# TASK INPUTS
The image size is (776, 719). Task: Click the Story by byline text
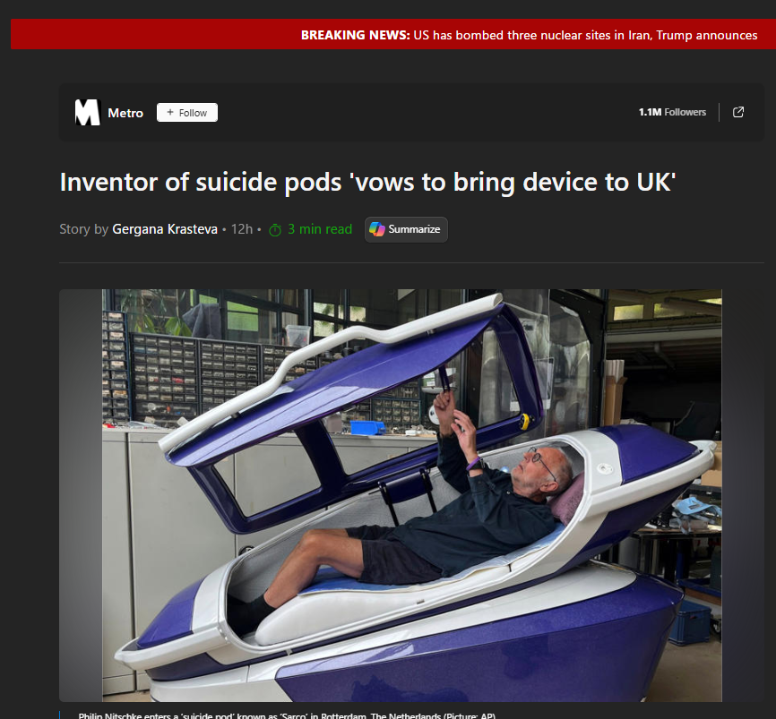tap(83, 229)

==

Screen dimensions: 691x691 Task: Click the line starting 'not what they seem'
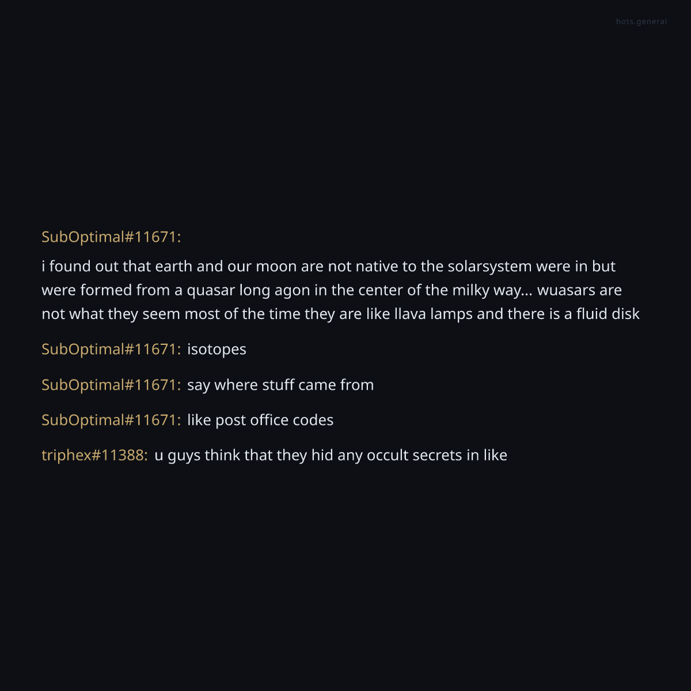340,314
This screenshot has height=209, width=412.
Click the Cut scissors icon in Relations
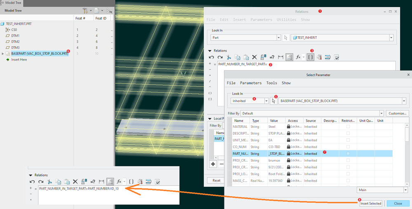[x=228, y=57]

...

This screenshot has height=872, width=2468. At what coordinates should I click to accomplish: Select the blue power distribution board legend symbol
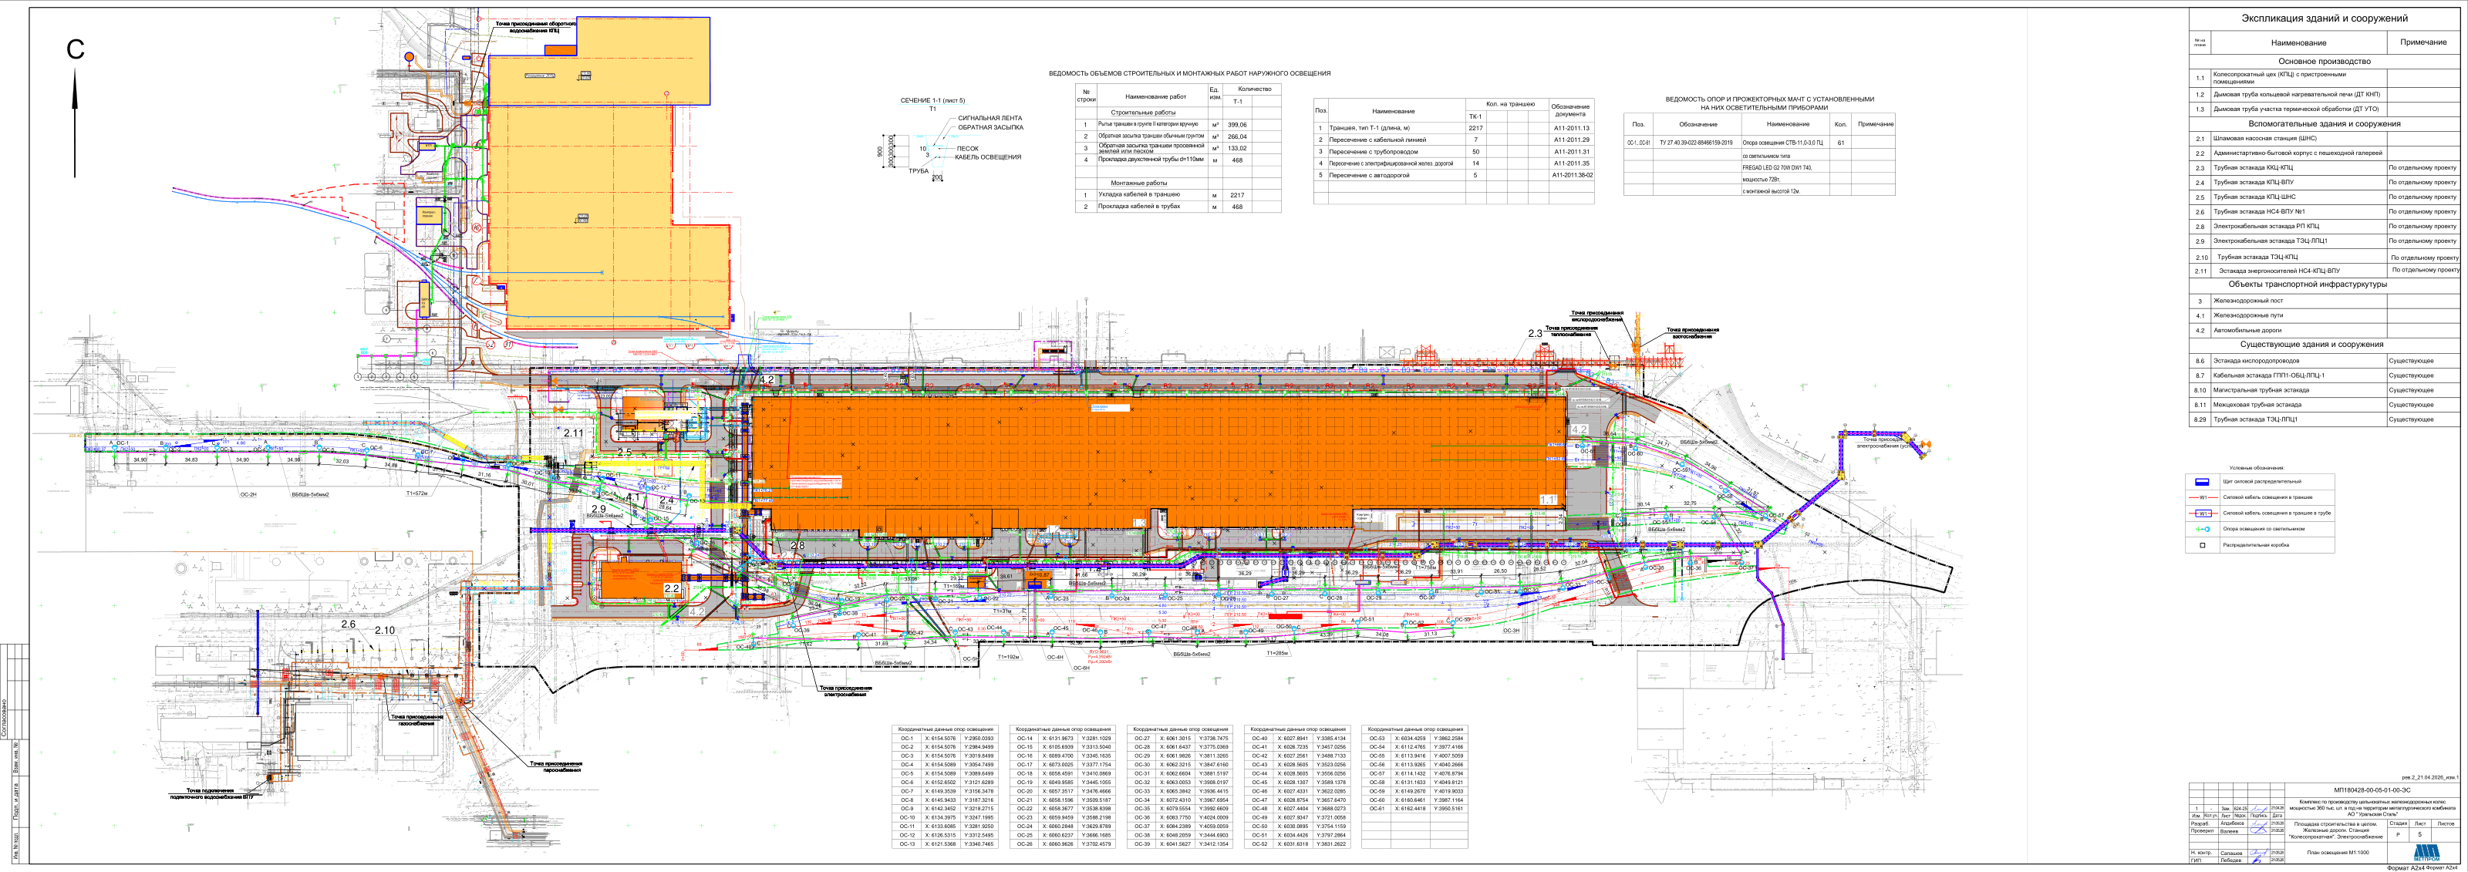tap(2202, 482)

# YOUR TASK
Pull out every line in the records above that contains the word "This".

# WRITTEN ANSWER
This screenshot has height=209, width=412.
This screenshot has height=872, width=2468. At what coordinates should I click to accomplish: Select the blue power distribution board legend symbol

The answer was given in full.